Anton> You could have put it a bit more gently!
Sorry. I'm German, after all :-)
Anton> Whose side are you on? ;)
I'm on the side of using macros only where there's significant
benefit. I do agree there are a number of situations where there is
Anton> Performance is one of the purposes of the macro in this case, but it's not
Anton> the only one. The SSAX:make-parser macro takes up to seven named callbacks
Anton> as arguments. Not all of the callbacks have to be supplied; defaults will
Anton> be used for those that are omitted. The call looks something like:
Anton> NEW-LEVEL-SEED (lambda (...) ...)
Anton> UNDECL-ROOT (lambda (...) ...))
Anton> ...where the capitalized names name the subsequent callback procedure.
Anton> This design serves at least two purposes, which I'll describe before
Anton> comparing to the alternatives:
Anton> First, it provides a convenient interface for constructing parsers. The
Anton> host language here, Scheme, doesn't intrinsically have named arguments to
Anton> procedures, but that feature has been created for this macro, and used to
Anton> provide three of the usual benefits of named arguments: the ability to omit
Anton> arguments, to list them in arbitrary order, and the improved readability
Anton> that can come from explicitly naming them. Together, this allows a complex
Anton> parser to be constructed quite flexibly, with a single expression, while
Anton> retaining comprehensibility.
Well, the alternative is simply saying:
'NEW-LEVEL-SEED (lambda (...) ...)
'UNDECL-ROOT (lambda (...) ...))
This doesn't look all that bad to me. (In fact, I did just that for
the original PLT/Scheme 48 port of SSAX which I did in April or so, so
I know that it works. It's possible to get rid of even that by
DEFINEing the keywords to something. Some Lisp/Scheme dialects
implicitly define identifiers starting with a : to symbols with the
same name which also solves the problem.)
So I think macros purely for the purpose of quote-sprinkling seems
like overkill to me. If applied too liberally (as in the case of the
scsh shell subsystem, for example), it can lead to confusing programs.
Anton> Now, on to performance: some people have suggested that this is
All the performance gains in this case could be gained from a
reasonable inlining compiler. I don't know if Oleg's done any
measurements, but the original motivation for making SSAX:maker-parser
came from making it run faster in the Gambit-C *interpreter*.

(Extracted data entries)
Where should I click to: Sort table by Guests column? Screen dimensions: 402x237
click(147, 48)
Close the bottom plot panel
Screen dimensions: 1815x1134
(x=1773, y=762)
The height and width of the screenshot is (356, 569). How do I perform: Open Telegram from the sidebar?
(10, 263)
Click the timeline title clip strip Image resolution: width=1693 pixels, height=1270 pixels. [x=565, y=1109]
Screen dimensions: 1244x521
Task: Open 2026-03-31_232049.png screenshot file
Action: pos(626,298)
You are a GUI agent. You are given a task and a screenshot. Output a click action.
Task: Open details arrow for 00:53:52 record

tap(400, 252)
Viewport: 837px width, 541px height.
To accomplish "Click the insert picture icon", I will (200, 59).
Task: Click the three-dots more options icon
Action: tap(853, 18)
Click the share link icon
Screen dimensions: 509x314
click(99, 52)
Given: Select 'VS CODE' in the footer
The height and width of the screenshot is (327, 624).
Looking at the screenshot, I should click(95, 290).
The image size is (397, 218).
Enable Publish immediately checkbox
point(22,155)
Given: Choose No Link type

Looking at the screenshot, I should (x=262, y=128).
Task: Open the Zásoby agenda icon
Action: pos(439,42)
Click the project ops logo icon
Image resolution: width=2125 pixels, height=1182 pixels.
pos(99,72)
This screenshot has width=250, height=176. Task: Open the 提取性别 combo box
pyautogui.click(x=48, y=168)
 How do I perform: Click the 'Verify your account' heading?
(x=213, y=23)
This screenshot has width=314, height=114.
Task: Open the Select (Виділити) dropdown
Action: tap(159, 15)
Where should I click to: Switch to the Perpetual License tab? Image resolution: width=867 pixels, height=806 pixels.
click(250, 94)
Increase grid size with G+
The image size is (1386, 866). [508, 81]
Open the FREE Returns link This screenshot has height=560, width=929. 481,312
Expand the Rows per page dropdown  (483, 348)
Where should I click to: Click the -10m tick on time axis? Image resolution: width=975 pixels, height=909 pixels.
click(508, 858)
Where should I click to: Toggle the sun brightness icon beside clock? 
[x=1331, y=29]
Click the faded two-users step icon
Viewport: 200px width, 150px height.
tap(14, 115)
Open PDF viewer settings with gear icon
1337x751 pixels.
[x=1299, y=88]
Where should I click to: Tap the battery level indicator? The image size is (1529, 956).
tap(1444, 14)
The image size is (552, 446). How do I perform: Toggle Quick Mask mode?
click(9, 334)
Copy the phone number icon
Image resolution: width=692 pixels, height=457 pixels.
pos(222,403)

WHAT IS REQUIRED – Retype the SSAX macro discussion word for word, beginning at the words "Sorry. I'm German, after" and stopping after "Anton> UNDECL-ROOT (lambda (...) ...))". Rely solely on the SSAX macro discussion for everything you write.

RESULT OF THE EXERCISE –
Sorry. I'm German, after all :-)
Anton> Whose side are you on? ;)
I'm on the side of using macros only where there's significant
benefit. I do agree there are a number of situations where there is
Anton> Performance is one of the purposes of the macro in this case, but it's not
Anton> the only one. The SSAX:make-parser macro takes up to seven named callbacks
Anton> as arguments. Not all of the callbacks have to be supplied; defaults will
Anton> be used for those that are omitted. The call looks something like:
Anton> NEW-LEVEL-SEED (lambda (...) ...)
Anton> UNDECL-ROOT (lambda (...) ...))